I am becoming rather intrigued by the stunna momma from school. Particularly since I saw her running in the park the other morning.
She ran totally like a girl, you know, elbows out, feet splayed, a bit like a duck under pressure. But it wasn’t that which caught my interest. It was the fact that she was running at all. You see, she belongs to the sort which decides, in its mid-twenties, whether all efforts will be going into salvaging the face or the figure. This is absolutely an either/or thing – everyone knows you can’t keep both.
The theory is that losing weight, while asthetically more pleasing, will inevitably lead to wrinkles, whereas putting a brave face on things means, basically, sharing your old age with a big fat arse.

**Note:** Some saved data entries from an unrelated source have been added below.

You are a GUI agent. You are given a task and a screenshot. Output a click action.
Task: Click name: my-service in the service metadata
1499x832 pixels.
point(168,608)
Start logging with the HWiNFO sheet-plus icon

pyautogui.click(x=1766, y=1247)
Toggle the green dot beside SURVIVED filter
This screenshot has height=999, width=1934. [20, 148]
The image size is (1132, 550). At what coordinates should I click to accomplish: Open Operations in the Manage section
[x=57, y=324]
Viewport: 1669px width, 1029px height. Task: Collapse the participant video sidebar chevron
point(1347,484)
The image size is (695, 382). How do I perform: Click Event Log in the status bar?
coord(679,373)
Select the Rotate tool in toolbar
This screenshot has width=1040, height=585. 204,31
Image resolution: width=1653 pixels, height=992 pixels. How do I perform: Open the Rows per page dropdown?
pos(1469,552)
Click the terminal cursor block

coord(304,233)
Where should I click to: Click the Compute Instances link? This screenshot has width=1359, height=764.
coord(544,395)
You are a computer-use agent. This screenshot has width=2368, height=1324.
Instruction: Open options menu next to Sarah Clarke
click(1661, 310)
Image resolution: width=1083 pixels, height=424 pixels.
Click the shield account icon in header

I had assumed she was going for the face, as she is freshly plucked and beautifully made up no matter how early the hour. Indeed, when the school misguidedly offered parents’ morning meetings with the teachers instead of an old-fashioned parents’ evening last term, she was the only one amongst us who managed to deploy her mascara in the 7am November darkness. I’m sure I did not imagine my youngest child’s teacher’s sudden intake of breath when I stuck my totally undecorated face round the door at the crack of a particularly horrible, grey dawn. No surprise, then, that we’re back to evenings for the next round of meetings.
Anyway, discovering Stunna had actually gone for figure, not face, was a terrible shock. Another comrade lost to the horrors of the gym, or, in this case, the deep ridiculousness of pounding round Dulwich park clad in garments containing lycra. I feel a bit let down. And piqued. I have been enjoying other mummies’ tales of Stunna’s refreshing take on parenting, allowing children on playdates to get in touch with their inner homing pigeons by finding their way back from the park using only bits of string and the light of the moon, screening Kill Bill after tea and other gems. Now I find she’s just a jogger like everyone else in Dulwich!
And how did I spy her running, I hear you ask? Well, I was in the park myself. But walking, you understand, just walking. I need my fat arse. I can’t afford cushions any more.